Dataset entries —
====================
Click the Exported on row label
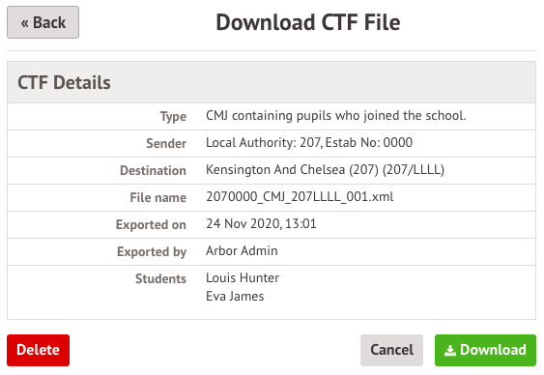 click(x=151, y=224)
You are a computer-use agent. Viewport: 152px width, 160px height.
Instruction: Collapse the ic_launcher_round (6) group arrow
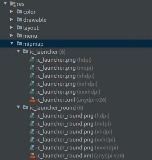[x=18, y=107]
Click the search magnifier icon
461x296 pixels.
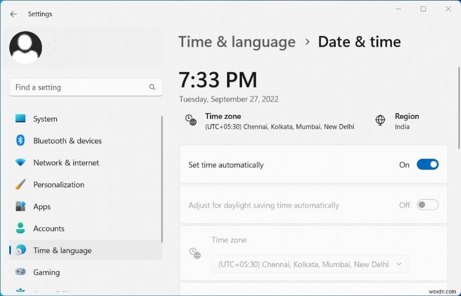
====================
To do — Retype the records above exactly, leaving every picture out of your copy.

Result of the task —
Click the Exported on row label
 click(x=151, y=224)
You are a computer-use agent. Viewport: 152px width, 160px height.
Instruction: Collapse the ic_launcher_round (6) group arrow
[x=18, y=107]
Click the search magnifier icon
461x296 pixels.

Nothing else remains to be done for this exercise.